▶ DATA:
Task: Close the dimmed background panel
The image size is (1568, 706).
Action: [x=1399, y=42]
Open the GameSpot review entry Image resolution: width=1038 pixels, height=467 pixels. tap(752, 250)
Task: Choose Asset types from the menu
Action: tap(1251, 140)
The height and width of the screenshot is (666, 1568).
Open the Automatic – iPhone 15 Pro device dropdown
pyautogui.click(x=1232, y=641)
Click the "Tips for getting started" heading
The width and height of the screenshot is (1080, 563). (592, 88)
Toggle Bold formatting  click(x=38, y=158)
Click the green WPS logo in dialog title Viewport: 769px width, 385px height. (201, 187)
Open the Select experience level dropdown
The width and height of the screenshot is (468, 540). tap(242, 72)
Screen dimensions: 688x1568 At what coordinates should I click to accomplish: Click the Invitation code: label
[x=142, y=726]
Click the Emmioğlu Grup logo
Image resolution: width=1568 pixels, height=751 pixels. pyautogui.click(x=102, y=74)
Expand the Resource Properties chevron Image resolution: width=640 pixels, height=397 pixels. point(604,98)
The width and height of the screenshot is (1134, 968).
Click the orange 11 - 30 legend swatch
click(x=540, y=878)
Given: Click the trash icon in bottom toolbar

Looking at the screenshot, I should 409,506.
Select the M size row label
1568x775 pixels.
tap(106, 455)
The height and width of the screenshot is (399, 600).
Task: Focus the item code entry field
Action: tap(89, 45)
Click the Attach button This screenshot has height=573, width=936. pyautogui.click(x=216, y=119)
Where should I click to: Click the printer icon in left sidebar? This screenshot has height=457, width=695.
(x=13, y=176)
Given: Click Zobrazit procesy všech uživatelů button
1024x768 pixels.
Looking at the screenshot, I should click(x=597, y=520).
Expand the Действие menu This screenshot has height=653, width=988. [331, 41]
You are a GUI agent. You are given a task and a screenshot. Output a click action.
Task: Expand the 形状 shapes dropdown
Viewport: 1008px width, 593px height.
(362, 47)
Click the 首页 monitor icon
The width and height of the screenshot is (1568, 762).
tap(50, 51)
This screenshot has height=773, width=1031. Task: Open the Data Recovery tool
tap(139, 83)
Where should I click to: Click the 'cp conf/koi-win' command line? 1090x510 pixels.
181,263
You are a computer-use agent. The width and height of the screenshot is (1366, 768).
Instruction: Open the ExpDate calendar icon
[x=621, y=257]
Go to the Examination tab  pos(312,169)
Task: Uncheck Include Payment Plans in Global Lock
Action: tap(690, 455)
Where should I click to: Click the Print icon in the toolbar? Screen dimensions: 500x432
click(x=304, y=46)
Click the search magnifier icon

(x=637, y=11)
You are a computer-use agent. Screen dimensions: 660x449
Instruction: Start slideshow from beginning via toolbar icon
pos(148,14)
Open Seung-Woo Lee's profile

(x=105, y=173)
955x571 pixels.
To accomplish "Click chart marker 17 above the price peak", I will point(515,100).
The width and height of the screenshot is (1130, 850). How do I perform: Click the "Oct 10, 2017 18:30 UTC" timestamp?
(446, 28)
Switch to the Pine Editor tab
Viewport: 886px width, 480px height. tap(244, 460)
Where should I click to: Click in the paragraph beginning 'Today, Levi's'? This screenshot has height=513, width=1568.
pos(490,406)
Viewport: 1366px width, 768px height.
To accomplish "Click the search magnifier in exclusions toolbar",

▶ PROBLEM:
Using the same words as the original, repeat the records above.

▶ ANSWER TO THIS EXERCISE:
Task: Close the dimmed background panel
The image size is (1568, 706).
Action: [x=1399, y=42]
Open the GameSpot review entry Image resolution: width=1038 pixels, height=467 pixels. tap(752, 250)
Task: Choose Asset types from the menu
Action: tap(1251, 140)
The height and width of the screenshot is (666, 1568).
Open the Automatic – iPhone 15 Pro device dropdown
pyautogui.click(x=1232, y=641)
Click the "Tips for getting started" heading
The width and height of the screenshot is (1080, 563). (592, 88)
Toggle Bold formatting  click(x=38, y=158)
Click the green WPS logo in dialog title Viewport: 769px width, 385px height. (201, 187)
Open the Select experience level dropdown
The width and height of the screenshot is (468, 540). tap(242, 72)
Screen dimensions: 688x1568 At what coordinates should I click to accomplish: Click the Invitation code: label
[x=142, y=726]
Click the Emmioğlu Grup logo
Image resolution: width=1568 pixels, height=751 pixels. pyautogui.click(x=102, y=74)
Expand the Resource Properties chevron Image resolution: width=640 pixels, height=397 pixels. point(604,98)
The width and height of the screenshot is (1134, 968).
Click the orange 11 - 30 legend swatch
click(x=540, y=878)
Given: Click the trash icon in bottom toolbar

Looking at the screenshot, I should 409,506.
Select the M size row label
1568x775 pixels.
tap(106, 455)
The height and width of the screenshot is (399, 600).
Task: Focus the item code entry field
Action: tap(89, 45)
Click the Attach button This screenshot has height=573, width=936. pyautogui.click(x=216, y=119)
Where should I click to: Click the printer icon in left sidebar? This screenshot has height=457, width=695.
(x=13, y=176)
Given: Click Zobrazit procesy všech uživatelů button
1024x768 pixels.
Looking at the screenshot, I should click(x=597, y=520).
Expand the Действие menu This screenshot has height=653, width=988. [331, 41]
You are a GUI agent. You are given a task and a screenshot. Output a click action.
Task: Expand the 形状 shapes dropdown
Viewport: 1008px width, 593px height.
(362, 47)
Click the 首页 monitor icon
The width and height of the screenshot is (1568, 762).
tap(50, 51)
This screenshot has height=773, width=1031. Task: Open the Data Recovery tool
tap(139, 83)
Where should I click to: Click the 'cp conf/koi-win' command line? 1090x510 pixels.
181,263
You are a computer-use agent. The width and height of the screenshot is (1366, 768).
Instruction: Open the ExpDate calendar icon
[x=621, y=257]
Go to the Examination tab  pos(312,169)
Task: Uncheck Include Payment Plans in Global Lock
Action: tap(690, 455)
Where should I click to: Click the Print icon in the toolbar? Screen dimensions: 500x432
click(x=304, y=46)
Click the search magnifier icon

(x=637, y=11)
You are a computer-use agent. Screen dimensions: 660x449
Instruction: Start slideshow from beginning via toolbar icon
pos(148,14)
Open Seung-Woo Lee's profile

(x=105, y=173)
955x571 pixels.
To accomplish "Click chart marker 17 above the price peak", I will point(515,100).
The width and height of the screenshot is (1130, 850). How do I perform: Click the "Oct 10, 2017 18:30 UTC" timestamp?
(446, 28)
Switch to the Pine Editor tab
Viewport: 886px width, 480px height. tap(244, 460)
Where should I click to: Click in the paragraph beginning 'Today, Levi's'? This screenshot has height=513, width=1568.
pos(490,406)
Viewport: 1366px width, 768px height.
To accomplish "Click the search magnifier in exclusions toolbar",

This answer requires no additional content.